Consistency leads to convenience. What does that look like? This New Year’s Eve, more than 100,000 people gathered at the London Eye, the iconic observation wheel on the Thames, to watch the fireworks at midnight. As you can imagine, everyone was rushing to get home as soon as the fireworks were over. (Well, most of them probably went to the pub, but you get the idea…) I was one of them. And right when I opened my smartphone to find a ride, I got a push notification from a car hailing company letting me know that they had cars nearby and no surge pricing despite the high demand. That’s clear added value, and the convenience was a perfect start to the New Year. If you understand your customers’ context and use it to design experiences that meet them when and where they are, you’re well-positioned to drive real loyalty and major ROI.
Think before you act. As a marketer, ensuring consistently brilliant brand experiences for your customers requires you to ask the right set of questions every time you decide to engage.

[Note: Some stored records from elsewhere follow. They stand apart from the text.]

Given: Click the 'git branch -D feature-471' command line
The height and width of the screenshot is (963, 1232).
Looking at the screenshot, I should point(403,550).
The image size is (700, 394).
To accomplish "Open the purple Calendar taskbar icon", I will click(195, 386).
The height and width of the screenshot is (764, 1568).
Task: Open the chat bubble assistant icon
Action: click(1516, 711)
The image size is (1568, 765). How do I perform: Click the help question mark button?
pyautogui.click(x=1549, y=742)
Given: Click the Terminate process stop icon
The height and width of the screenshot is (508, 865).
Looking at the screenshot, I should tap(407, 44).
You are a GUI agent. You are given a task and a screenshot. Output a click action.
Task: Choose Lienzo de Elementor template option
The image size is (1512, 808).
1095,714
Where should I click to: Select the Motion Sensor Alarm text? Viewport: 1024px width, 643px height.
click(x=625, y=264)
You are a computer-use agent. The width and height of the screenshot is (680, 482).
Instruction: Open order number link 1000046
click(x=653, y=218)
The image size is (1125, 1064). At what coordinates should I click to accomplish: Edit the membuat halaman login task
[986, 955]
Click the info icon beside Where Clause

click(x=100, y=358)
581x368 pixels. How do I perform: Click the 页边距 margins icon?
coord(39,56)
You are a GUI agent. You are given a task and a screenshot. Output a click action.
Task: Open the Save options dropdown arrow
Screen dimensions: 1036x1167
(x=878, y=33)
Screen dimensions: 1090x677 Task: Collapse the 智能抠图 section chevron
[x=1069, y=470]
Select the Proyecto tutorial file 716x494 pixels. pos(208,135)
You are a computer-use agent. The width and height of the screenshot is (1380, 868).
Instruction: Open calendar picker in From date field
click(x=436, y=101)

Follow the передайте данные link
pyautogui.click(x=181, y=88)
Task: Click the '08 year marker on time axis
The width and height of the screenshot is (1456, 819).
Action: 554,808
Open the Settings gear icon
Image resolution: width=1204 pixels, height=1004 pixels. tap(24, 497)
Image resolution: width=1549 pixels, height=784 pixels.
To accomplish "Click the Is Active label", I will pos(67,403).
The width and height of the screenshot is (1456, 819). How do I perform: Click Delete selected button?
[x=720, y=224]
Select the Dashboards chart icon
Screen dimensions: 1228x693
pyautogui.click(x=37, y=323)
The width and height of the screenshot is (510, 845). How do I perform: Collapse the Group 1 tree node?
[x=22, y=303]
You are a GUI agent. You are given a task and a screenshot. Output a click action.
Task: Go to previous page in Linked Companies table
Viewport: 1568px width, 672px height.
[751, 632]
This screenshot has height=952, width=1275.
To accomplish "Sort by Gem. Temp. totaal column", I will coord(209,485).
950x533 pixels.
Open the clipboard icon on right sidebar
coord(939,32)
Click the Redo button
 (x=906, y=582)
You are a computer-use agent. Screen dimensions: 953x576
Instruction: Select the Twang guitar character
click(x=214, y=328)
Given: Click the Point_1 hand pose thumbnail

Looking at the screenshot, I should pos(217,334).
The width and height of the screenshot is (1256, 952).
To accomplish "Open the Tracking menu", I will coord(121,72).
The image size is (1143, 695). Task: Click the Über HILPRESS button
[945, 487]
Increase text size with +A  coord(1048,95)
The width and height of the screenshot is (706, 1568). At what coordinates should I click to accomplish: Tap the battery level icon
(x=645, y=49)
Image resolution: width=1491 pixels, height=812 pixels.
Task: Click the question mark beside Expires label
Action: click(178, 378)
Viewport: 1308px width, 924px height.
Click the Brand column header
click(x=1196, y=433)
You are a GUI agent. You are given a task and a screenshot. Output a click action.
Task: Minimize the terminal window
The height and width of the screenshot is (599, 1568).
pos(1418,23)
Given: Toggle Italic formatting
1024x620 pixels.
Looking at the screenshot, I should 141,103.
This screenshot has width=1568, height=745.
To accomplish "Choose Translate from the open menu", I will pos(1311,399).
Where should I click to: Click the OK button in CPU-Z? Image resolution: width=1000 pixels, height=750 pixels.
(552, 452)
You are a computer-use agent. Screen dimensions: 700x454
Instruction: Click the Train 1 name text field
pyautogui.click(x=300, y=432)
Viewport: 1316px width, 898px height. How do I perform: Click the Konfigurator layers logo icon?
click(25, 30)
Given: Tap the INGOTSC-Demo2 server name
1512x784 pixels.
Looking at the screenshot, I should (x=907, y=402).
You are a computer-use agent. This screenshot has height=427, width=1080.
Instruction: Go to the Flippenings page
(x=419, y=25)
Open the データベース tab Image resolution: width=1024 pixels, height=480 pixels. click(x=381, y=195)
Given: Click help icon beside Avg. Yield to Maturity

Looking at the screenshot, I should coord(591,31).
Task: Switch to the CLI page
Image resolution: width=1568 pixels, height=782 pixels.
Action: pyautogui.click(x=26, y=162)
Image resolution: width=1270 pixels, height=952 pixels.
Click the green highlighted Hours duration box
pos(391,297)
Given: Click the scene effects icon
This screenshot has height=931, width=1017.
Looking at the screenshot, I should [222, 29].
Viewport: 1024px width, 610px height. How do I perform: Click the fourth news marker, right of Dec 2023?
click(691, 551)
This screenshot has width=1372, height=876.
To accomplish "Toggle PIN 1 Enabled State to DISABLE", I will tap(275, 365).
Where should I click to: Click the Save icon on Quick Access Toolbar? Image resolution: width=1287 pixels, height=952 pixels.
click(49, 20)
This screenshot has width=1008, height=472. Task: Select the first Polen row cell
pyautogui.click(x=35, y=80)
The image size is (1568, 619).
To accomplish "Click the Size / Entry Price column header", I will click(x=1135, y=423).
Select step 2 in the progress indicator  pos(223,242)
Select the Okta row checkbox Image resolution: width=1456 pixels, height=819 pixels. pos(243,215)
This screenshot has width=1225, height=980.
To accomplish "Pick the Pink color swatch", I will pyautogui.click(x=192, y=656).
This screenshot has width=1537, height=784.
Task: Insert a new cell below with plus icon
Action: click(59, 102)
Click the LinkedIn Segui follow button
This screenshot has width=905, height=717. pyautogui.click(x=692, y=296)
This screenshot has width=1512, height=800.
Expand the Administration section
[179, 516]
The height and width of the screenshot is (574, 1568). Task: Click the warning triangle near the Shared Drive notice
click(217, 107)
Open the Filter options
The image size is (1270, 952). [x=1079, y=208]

Capture changing preferences. Personally, my preferences change every now and again—and the same goes for the people who make up your customer base. If you want to maintain strong revenue and strong relationships with your customers, it’s your responsibility to capture those changing preferences so you can reach each customer with the right message at the right time (and with the right frequency). Maintaining consistency in this scenario means having tools that can help you better understand user preferences in real time and automate personalized outreach that can serve those preferences effectively.
Respect your customers’ privacy. Sara Spivey, CMO at Braze, recently told Forbes, “When it comes to brand engagement, consumer expectations only go in one direction: Up. And given how much data we collect on them—their patterns, their habits, their preferences—well, frankly, they expect us to be smarter. Incorporating the context of where the customer has been, where they are right now, and where they want to go next is critical to brilliant customer experiences.”
At the same time, in today’s fast-changing technology and regulatory landscape, it’s essential for brands to respect consumer preferences around data collection by ensuring that they only collect the data that they need to provide better brand experiences, instead of every piece of data in sight. It can be a delicate balance, but it’s one that brands need to master—and master consistently—to stay successful.
These days, it’s easy for marketers to send millions of messages in seconds. But sending those messages without a real focus on providing consistently brilliant experiences that drive real value can put your customer relationships (and future revenue) at risk. So let 2020 be the year when marketers resolve to be consistent when it comes to the quality of their customer engagement efforts—and keep that resolution past January.